Background Non-communicable diseases are imposing a considerable burden on Iran. This study aims to assess the Return on Investment (ROI) for implementation of Non-communicable diseases (NCDs) prevention program in Iran. Methods Four disease groups including cardiovascular diseases, diabetes, cancer, and respiratory diseases were included in our ROI analysis. The study followed four steps: 1) Estimating the total economic burden of NCDs using the Cost-of-Illness approach. 2) Estimating the total costs of implementing clinical and preventive interventions using an ingredient based costing at delivering level and a program costing method at central level.3) Calculating health impacts and economic benefits of interventions using the impact measures of avoided incidence, avoided mortality, healthy life years (HLYs) gained, and avoided direct treatment costs. 4) Calculating the ROI for each intervention in 5- and 15- year time horizons. Results The total economic burden of NCDs to the Iranian economy was IRR 838.49 trillion per year (2018), which was equivalent to 5% of the country’s annual Gross Domestic Product (GDP). The package of NCD will lead to 549 000 deaths averted and 2 370 000 healthy life years gained over 15 years, and, financially, Iranian economy will gain IRR 542.22 trillion over 15 years.
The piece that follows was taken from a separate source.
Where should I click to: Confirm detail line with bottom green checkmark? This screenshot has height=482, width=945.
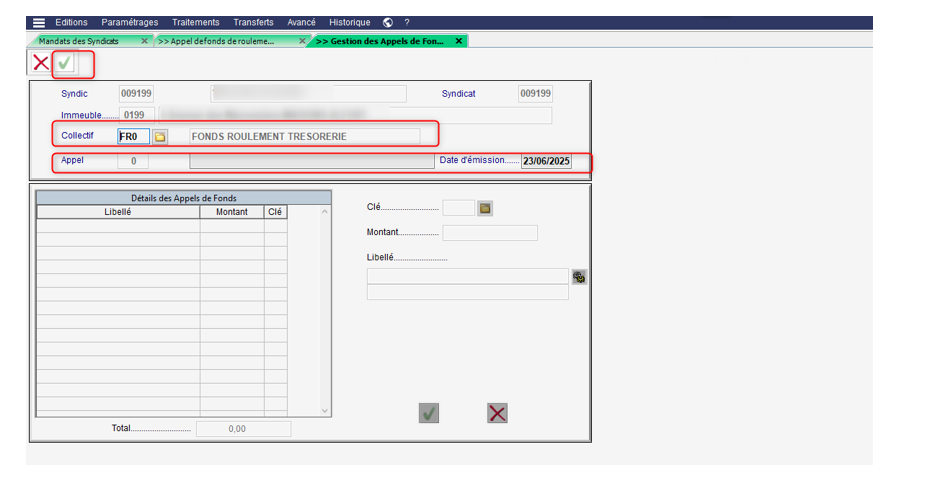coord(429,413)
The highest ROI was observed for the package of physical activity interventions, followed by the interventions addressing salt, tobacco package and clinical interventions. Conclusions NCDs in Iran are causing a surge in health care costs and are contributing to reduced productivity. Those actions to prevent NCDs in Iran, as well as yielding to a notable health impact, are giving a good economic return to the society. This study underscores an essential need for establishment of a national multi-sectorial NCD coordination mechanism to bring together and strengthen existing cross-agency initiatives on NCDs.